Results: 68 patients underwent endoscopic endonasal surgery for resection of macroadenoma. 7 (10.2%) presented with apoplexy and 5 (7.4%) met inclusion criteria. All 5 patients were male and presented with headache (100%), endocrinopathies (100%), visual acuity deficit (80%), visual field deficit (60%), and oculomotor palsy (40%). Tumor size was large (25–40 mm) in 4 patients and giant (>40 mm) in 1 patient. Median tumor maximum diameter was 34.8 mm. The normal pituitary gland was able to be identified and spared during surgery in all cases and a gross-total resection rate of 80% was achieved. All patients obtained symptomatic improvement; however, two patients did not have complete improvement in their visual acuity. All patients required long-term steroid and thyroid replacement but none developed permanent diabetes insipidus. There were no statistically significant differences between those patients who showed complete and partial resolution of neurological symptoms for the analyzed criteria; there was a trend for only partial improvement in visual acuity with longer times between symptom onset and surgery.
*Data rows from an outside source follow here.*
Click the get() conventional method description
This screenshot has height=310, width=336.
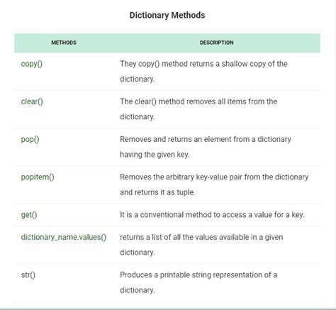(x=212, y=215)
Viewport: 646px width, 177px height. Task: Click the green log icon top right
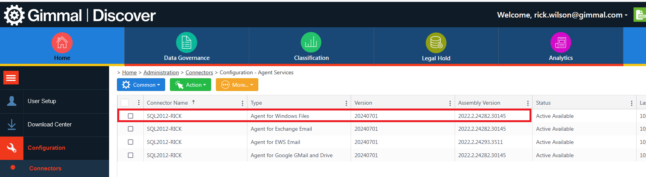pos(640,15)
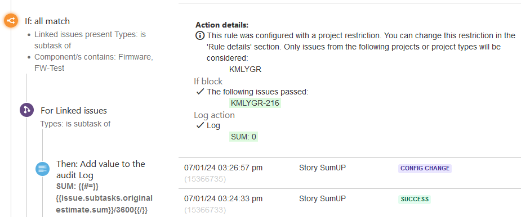Click the CONFIG CHANGE status badge

(425, 168)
Conclusion: Endoscopic endonasal resection as emergent treatment of pituitary apoplexy in patients with large and giant adenomas yielded a gross-total resection rate of 80% with improvement of presenting neurological symptoms. Posterior gland function was able to be preserved with identification and sparing of the gland during surgery. Longer duration of poor visual acuity likely led to only partial improvement after surgery. Further studies with larger sample sizes are necessary to further confirm these findings.
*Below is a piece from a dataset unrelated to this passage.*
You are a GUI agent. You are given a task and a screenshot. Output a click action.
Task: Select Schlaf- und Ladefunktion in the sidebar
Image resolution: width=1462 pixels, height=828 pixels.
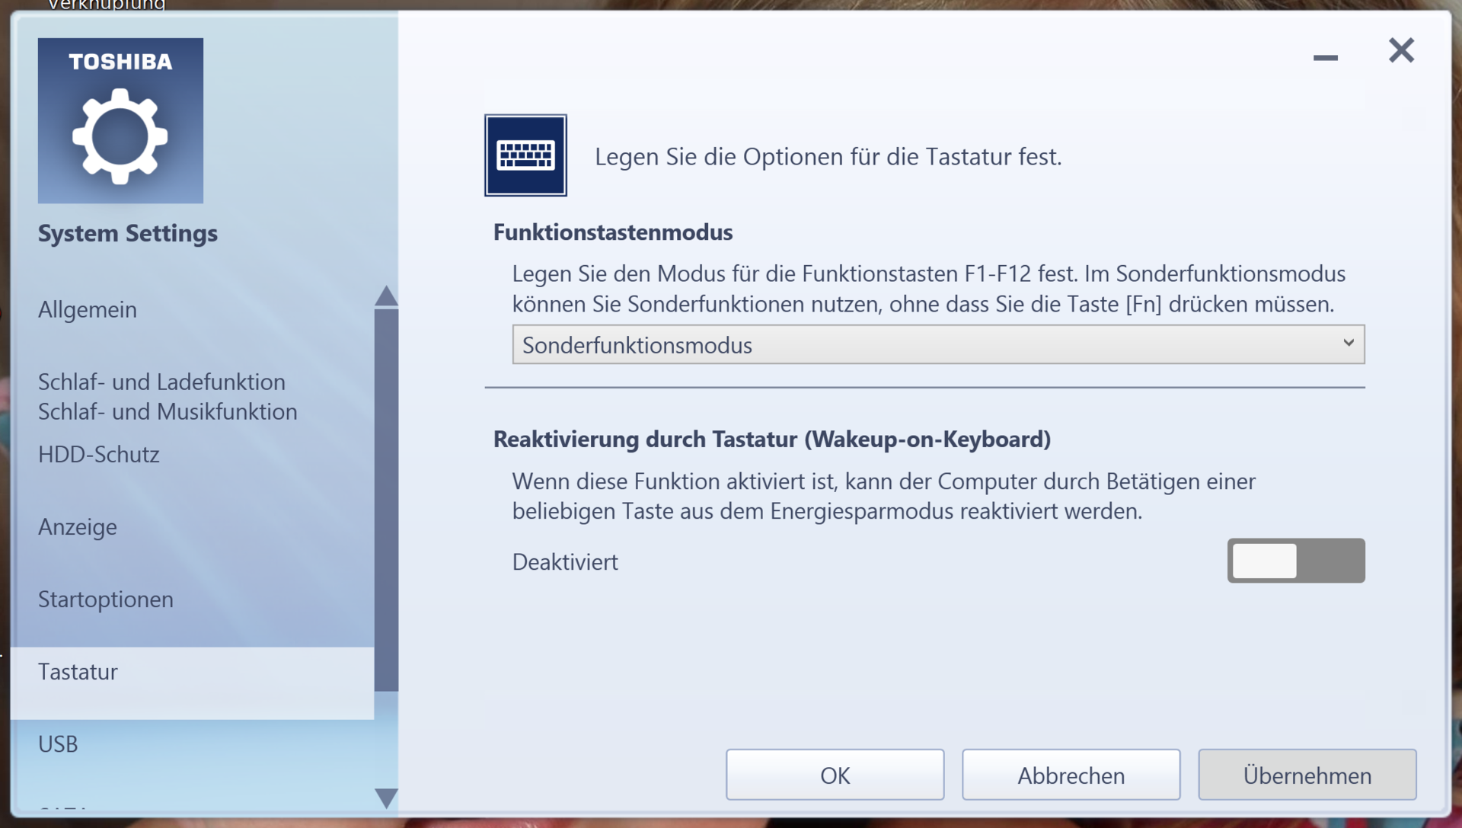pyautogui.click(x=161, y=382)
Pre- and postoperative T1 magnetic resonance imaging (MRI) without gadolinium of a giant pituitary adenoma examined in the current series. Preoperatively, the diameter of the tumor was 49 mm with extension through the floor of the sella and into the sphenoid sinus, in addition to the posterior ethmoid sinuses. Apoplexy was noted throughout the lesion, demonstrated by the heterogeneous hyperintensity seen throughout the lesion. Postoperatively, a gross-total resection was achieved.